Tupolev was in competition with Ilyushin for the lead in the new Soviet medium jet-powered bomber project. Tupolev went on to develop their "Aircraft 88" (or "Tu-88" or "Aircraft N") while Ilyushin laid down the framework for what was their "Il-46" twin-engine jet bomber. Both companies supplied prototypes for state acceptance trials to which Tupolev won out on the grounds of better performance from their Tu-88 offering. The Tupolev prototype recorded its first-flight on April 27th, 1952.
The Tu-88 was followed by "Aircraft 97" which led to the "Aircraft 103" model form. Serial production (to come out of Kazan) was then ordered in December of 1952 which led to series introduction occurring in 1954 under the formal designation of "Tu-16". Once recognized by NATO observers, the series was given the codename of "Badger" so early-form Tu-16s were appropriately codenamed "Badger-A". The Tu-16 directly succeeded the line of Tu-4 bombers in same role with the Soviet Air Force.
In May of 1954, no fewer than nine new Tu-16 bombers were featured in a Moscow flyover in Red Square festivities - officially marking the unveiling of the advanced bomber.
The Badger-A codename covered several Tu-16 operational marks: Tu-16A, Tu-16Z, Tu-16G, Tu-16N, Tu-16T, Tu-16S, and Tu-16Ye.
The Tu-16A was modified to carry nuclear war loads and production reached 453 units before the end. The Tu-16Z was modified to serve as an aerial tanker but retained their combat profiles. The Tu-16G was a specially-developed mailplane and crew trainer while the Tu-16N of 1963 was another tanker form and carried a "probe-and-drogue" fuel delivery system. The Tu-16T was utilized in the torpedo bomber role with the Soviet Navy and could carry an armament load out consisting of aerial torpedoes, depth charges, and naval mines as needed - some 26 were built to the standard. The Tu-16S was used in the Search-and-Rescue (SAR) role and the Tu-16Ye in the Electronic Warfare (EW) / ELectronic INTelligence (ELINT) roles.
Next came the Tu-16KS in late 1954 to form the "Badger-B" variant. These were equipped to carry air-to-surface missiles primarily for the anti-ship role. One hundred seven examples were built from 1954 until 1958 and these were operated under the banner of the Soviet Navy for their time in the air. Additionally, both Egypt and Indonesia purchased the type.
The Tu-16K-10, or "Badger-C", also served the Soviet Navy and was, again, outfitted with anti-ship missile armament but now a radar system was installed in the nose section - considerably expanding the lethality of the bomber. Some 216 were produced from 1958 until 1963.
The Tu-16RM-1 (the "Badger-D") was built in 23 examples and used in the ELINT maritime patrol role. It was armed through missiles and also carried radar in its nose section. The Tu-6R (the "Badger-E") was a dedicated maritime reconnaissance platform complete with ELINT equipment and support for missiles. Sub-variants of the R-model were the KSR-2 missile-armed Tu-16RM-2 and Tu-16KRM target drone carrier.

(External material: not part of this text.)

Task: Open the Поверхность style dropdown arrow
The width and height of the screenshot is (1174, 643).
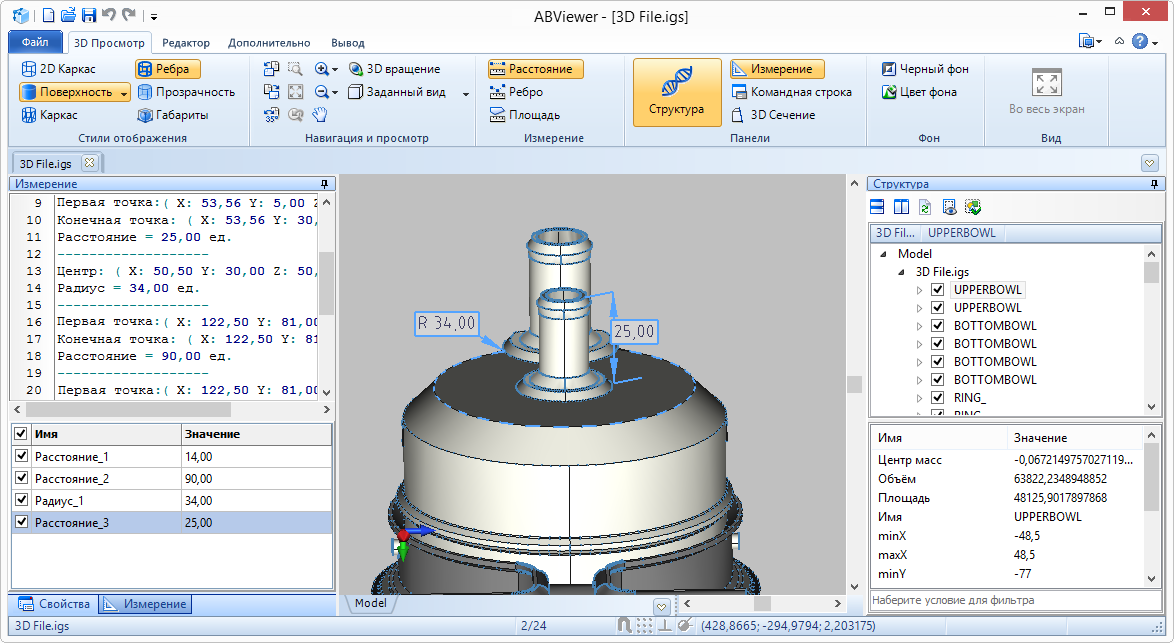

The Tu-16K and Tu-16K SR fell under the NATO codename of "Badger-G" and operated as maritime reconnaissance bombers and missile carriers. Sub-variants were the Tu-16K SR-2, Tu-16K-11-16, Tu-16K-26, and Tu-16K-26P. All appeared during the 1960s and the G-models were regarded as the "definitive" Badgers.
The Tu-16 "Elka" ("Badger-H") and used in the dedicated EW / ECM roles. The Tu-16P "Buket" followed in a similar role and was known to NATO as "Badger-J". Another ELINT model became the Tu-16Ye "Badger-K" form. The Tu-16P was a modernized ELINT model and recognized as "Badger-L".